▶ Task goal: Pictures aside, reproduce exactly and only the lines from the one containing "Viewport: 700px width, 460px" through the end of the records.

Stored data:
· · · ·

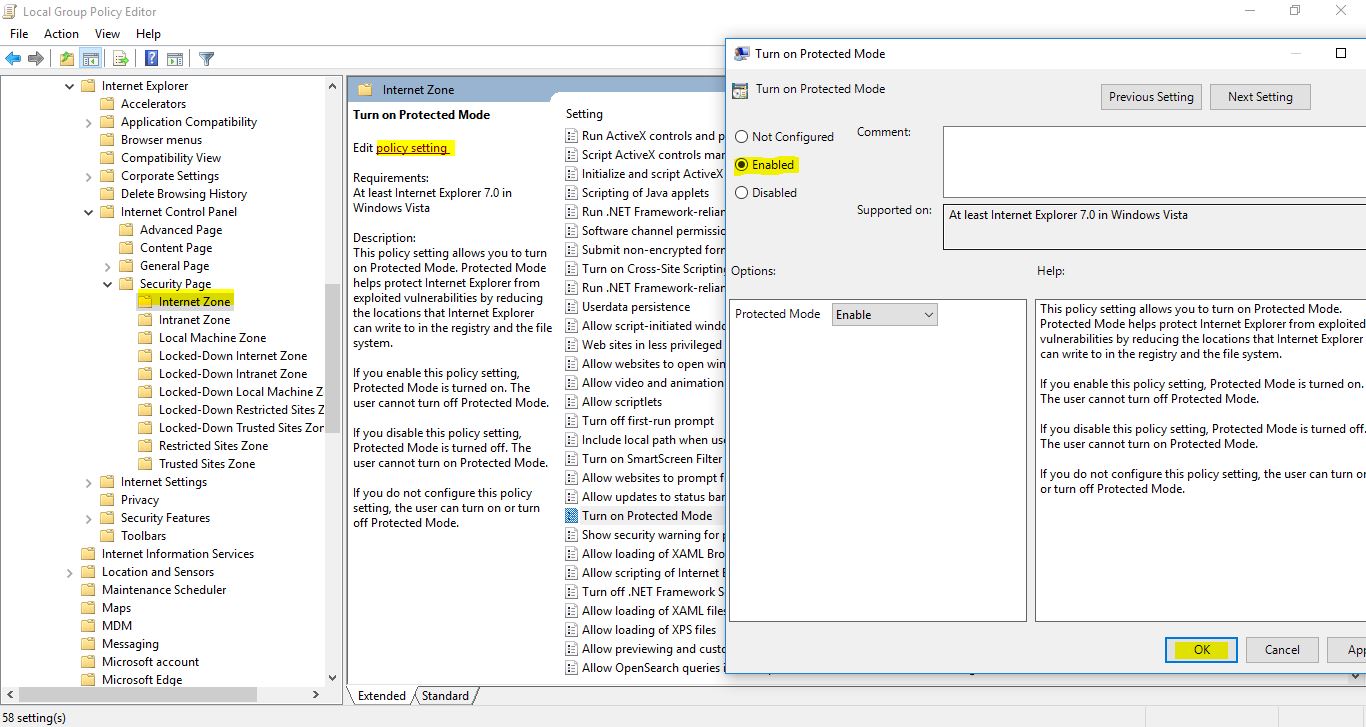Open Help using the toolbar question mark icon

point(151,58)
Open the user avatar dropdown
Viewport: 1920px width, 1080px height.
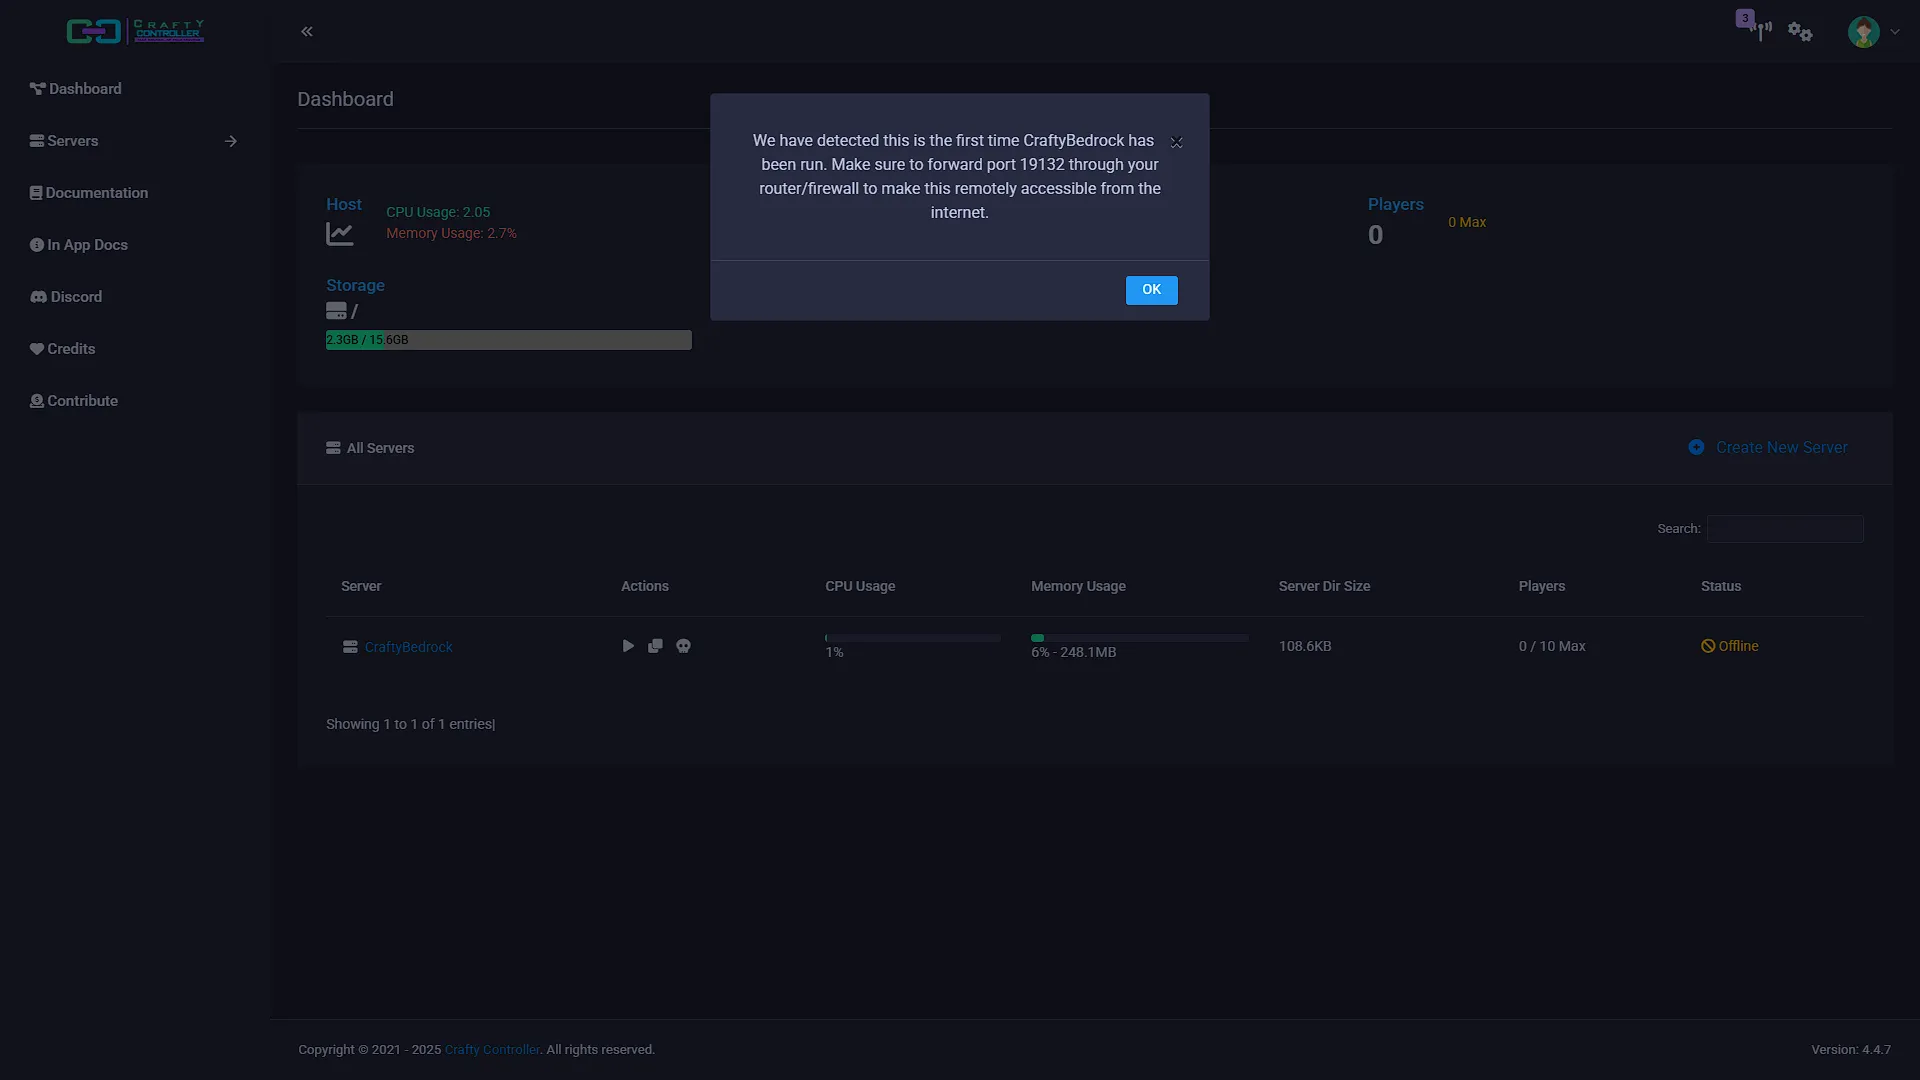pyautogui.click(x=1873, y=32)
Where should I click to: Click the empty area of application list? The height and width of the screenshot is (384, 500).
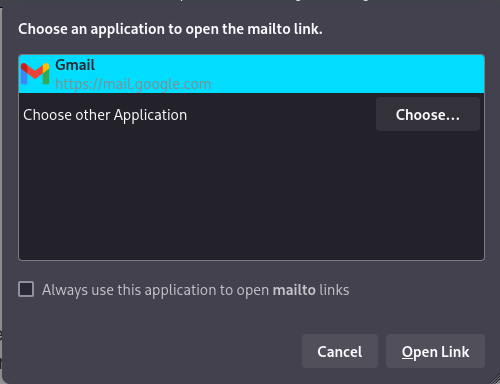point(251,196)
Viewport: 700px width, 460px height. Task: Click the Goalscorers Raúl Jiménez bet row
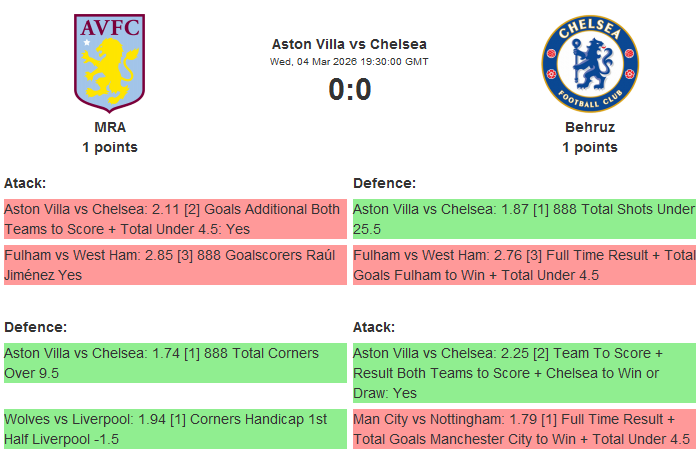point(175,265)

· · · ·

▶ Exercise answer:
Viewport: 700px width, 460px height. Task: Click the Goalscorers Raúl Jiménez bet row
point(175,265)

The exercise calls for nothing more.